久しぶりに会った中高生の子供の母親である友人が夏休みに日本の学校の帰国子女説明会(子供を日本の学校に編入させたい)にいってがっくりしたという話。
”学校側はね、表向きは外国に住んでいた子供たち大歓迎っていうのよ。グローバル人材を育てるとかいって。でもよく話をきくと、元々いた学校に戻るにしてもテストはされるし、(テストの結果が悪ければ戻れない)英語力以上に、日本の学校レベルの数学や日本語力がとわれます、っていうのよ、でもね、子供達は英語の環境になれて、英語で授業が問題なくこなせるようになるのに、最低でも2年はかかるのよ。子供によっては3年以上かかるかもしれない。しかも、中学、高校レベルって日本の学校だってそれなりに難しいのに、それを英語でいきなり始めるんだから。それで、一生懸命、現地の学校になじめるように、人間関係も気を使って親も子もこんなに大変な思いをしてやっているのに、これにまたプラスアルファで日本の学校レベルの勉強もキープしろっていうのよ。しかも、受け入れ時期はきまっているし、学校によっては、試験日まで決まっているんだから!どこに住んでいると思っているのかしら?”

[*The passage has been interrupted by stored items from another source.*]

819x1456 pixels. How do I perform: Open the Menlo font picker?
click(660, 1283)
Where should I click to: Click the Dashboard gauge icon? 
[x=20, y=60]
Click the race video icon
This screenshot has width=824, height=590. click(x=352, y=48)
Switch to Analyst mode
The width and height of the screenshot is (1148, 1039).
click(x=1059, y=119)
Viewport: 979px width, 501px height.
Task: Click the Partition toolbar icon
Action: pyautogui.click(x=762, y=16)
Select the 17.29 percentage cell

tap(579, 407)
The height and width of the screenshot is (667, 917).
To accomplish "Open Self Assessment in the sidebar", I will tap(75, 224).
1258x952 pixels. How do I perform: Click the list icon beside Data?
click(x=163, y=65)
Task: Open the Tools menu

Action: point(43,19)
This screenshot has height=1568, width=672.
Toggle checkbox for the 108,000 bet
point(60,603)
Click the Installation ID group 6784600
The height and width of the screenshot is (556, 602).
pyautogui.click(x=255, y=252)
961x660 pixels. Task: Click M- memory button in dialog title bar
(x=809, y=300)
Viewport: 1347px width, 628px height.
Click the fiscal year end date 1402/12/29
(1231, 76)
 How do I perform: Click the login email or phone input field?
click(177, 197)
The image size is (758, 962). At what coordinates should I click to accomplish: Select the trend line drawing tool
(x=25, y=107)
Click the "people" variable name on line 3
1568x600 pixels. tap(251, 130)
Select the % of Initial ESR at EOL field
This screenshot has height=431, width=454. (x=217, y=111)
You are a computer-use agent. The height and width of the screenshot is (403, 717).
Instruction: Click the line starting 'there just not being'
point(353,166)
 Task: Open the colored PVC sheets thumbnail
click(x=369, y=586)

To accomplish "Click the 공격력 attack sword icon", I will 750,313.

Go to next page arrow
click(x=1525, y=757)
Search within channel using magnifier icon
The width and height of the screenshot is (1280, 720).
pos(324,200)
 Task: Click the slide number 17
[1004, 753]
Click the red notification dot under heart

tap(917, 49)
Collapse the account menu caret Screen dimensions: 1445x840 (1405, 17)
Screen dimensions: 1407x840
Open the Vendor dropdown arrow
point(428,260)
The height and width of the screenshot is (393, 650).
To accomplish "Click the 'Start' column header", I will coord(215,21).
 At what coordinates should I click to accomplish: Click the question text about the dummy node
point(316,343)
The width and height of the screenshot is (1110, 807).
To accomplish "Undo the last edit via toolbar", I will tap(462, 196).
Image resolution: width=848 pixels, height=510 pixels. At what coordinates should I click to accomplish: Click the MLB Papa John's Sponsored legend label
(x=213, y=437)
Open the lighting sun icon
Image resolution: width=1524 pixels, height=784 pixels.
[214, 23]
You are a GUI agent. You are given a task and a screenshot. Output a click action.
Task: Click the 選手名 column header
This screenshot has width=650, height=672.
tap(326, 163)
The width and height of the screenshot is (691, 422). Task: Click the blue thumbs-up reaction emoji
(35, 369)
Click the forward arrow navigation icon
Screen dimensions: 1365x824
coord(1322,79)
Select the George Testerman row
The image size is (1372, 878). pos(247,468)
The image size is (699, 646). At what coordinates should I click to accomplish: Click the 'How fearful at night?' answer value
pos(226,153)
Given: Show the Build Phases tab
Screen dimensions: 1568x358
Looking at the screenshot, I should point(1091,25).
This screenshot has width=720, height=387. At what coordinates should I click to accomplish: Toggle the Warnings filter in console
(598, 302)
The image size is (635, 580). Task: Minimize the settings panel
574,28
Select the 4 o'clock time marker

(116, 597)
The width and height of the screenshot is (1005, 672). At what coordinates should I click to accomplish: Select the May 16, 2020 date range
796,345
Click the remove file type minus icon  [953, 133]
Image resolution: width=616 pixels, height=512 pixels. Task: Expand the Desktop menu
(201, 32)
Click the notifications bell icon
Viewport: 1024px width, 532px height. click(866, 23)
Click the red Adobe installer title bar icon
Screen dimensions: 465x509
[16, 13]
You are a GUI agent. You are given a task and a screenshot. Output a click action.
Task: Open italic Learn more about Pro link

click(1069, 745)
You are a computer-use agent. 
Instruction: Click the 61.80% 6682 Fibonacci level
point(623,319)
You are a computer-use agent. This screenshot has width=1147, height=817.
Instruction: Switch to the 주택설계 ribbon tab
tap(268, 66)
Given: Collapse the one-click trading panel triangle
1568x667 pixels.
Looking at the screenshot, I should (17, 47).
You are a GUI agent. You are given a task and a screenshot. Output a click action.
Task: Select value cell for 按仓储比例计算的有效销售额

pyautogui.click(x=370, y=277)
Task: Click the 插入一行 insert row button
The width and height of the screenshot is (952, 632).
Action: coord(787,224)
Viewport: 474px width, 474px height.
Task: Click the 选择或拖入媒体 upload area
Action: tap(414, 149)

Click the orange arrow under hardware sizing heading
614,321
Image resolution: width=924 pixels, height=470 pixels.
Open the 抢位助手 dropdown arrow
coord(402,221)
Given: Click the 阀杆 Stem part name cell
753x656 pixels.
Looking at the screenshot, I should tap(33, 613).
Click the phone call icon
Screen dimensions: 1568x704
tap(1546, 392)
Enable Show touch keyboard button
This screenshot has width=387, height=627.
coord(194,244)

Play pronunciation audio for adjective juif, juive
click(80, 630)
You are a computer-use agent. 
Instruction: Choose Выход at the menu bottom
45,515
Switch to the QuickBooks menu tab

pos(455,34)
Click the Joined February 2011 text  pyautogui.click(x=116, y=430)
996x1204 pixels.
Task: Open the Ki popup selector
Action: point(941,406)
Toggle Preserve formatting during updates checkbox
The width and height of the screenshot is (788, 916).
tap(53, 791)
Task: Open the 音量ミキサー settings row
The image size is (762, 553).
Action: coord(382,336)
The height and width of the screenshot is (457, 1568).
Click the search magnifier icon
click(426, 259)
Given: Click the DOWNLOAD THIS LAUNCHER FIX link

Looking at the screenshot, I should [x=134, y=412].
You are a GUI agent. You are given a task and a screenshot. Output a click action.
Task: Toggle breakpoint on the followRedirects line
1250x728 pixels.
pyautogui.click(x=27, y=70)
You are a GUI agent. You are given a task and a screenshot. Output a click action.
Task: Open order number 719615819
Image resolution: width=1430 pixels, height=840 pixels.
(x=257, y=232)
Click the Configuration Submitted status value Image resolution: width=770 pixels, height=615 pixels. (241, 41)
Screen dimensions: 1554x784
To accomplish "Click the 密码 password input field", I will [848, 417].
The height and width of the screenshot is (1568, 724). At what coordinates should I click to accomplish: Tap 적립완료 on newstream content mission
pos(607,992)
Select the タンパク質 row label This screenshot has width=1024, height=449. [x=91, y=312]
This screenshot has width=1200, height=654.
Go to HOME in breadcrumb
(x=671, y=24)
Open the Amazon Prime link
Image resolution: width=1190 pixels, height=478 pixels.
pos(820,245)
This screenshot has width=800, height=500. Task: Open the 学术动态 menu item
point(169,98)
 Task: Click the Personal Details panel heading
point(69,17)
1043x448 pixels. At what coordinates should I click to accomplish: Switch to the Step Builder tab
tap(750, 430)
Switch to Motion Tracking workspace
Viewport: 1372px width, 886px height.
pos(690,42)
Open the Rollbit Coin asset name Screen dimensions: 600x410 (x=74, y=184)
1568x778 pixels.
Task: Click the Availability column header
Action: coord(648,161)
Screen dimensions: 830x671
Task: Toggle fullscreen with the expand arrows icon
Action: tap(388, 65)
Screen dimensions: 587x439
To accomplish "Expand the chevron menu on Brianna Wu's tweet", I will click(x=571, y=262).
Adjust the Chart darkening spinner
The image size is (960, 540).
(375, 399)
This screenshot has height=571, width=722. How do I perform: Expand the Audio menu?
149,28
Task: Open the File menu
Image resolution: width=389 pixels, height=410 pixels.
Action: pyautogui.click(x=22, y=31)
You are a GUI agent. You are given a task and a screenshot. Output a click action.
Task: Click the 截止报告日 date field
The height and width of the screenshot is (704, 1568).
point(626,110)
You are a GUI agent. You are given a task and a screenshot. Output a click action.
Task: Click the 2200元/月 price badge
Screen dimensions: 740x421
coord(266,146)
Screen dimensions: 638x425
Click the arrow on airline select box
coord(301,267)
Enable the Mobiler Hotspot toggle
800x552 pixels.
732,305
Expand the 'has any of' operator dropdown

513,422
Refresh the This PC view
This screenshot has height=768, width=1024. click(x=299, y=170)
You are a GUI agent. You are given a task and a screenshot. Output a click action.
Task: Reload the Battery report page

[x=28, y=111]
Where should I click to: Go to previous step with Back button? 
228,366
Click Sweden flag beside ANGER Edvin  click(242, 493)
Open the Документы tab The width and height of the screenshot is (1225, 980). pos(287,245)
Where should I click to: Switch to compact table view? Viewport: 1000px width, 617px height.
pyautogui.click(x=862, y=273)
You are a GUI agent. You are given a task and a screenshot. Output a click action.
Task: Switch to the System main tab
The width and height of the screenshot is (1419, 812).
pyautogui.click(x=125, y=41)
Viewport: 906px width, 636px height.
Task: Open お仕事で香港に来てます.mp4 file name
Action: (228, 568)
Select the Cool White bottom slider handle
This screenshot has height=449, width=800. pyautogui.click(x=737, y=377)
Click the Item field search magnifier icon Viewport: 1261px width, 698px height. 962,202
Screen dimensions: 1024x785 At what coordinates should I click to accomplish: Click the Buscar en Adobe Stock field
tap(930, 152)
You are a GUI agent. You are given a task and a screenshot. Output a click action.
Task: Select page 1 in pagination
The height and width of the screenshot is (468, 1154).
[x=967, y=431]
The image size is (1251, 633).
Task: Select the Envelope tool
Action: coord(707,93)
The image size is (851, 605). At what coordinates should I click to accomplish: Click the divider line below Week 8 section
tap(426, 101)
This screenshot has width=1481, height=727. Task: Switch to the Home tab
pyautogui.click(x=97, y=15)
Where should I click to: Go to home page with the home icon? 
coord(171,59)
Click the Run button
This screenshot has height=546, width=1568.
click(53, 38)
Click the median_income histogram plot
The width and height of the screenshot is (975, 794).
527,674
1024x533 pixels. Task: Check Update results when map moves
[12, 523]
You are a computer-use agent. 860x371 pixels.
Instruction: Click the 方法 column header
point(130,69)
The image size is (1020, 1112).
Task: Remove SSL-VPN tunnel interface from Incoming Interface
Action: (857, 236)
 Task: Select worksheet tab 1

日本の学校が求めるグローバル人材像は日本社会と外国社会を上手くつなげてくれる人、ということなのでしょう。だから、日本を、日本語を理解してくれていることは前提条件になるのだと思われます。しかし本来グローバル人材というのは、国籍をこえたところで、活躍できる人だと思うのですが。。。実際、日本人だろうが誰だろうが関係なく、OOさんだからこの仕事を頼むと、しかも、外国の現地校で若い時に精神的にももまれて帰ってきた子供達は将来それができる可能性が高いのです。ある意味、外国で日本以上に厳しい戦いをしてきている場合があるわけですから。本来、帰国子女で語学ができる日本人は沢山いるというのに、国際社会で日本人のマネージャーが少ないというのはせっかく養った、外国で生き抜く力、競争力のようなものをのばしきれていないということになっているのではないかと思いました。日本人の枠をこえて活躍できることが、結果的に日本にもたらすインパクトが大きいということは近年のスポーツ選手の活躍をみていてもわかると思います。
せっかく限られた時間に外国にいるのだから、中途半端に両方をおいかけるのではなくそこでないと学べないもの、そこで学んだものをみてほしいと外国に住む日本人の親子さんは思っているのではないでしょうかね。逆にいえば日本にいる間は、日本にいるからこそ学べることをするべきだとも思いますが。
そして学業だけではなく、人間関係も難しい年齢。帰ってきた時の学校側の柔軟性がない為に、企業が人を海外に派遣をする場合も、多くの家族は家族で赴任するかどうか、迷うといいます。しかも日本の企業には、転勤が決まった時に行かないという選択肢はほぼない、という現実を考えると、なかなか家族に優しい環境とはいえません。そして、最終的には、父親が一人、単身赴任をするということになり、これがいいのか、悪いのか。。。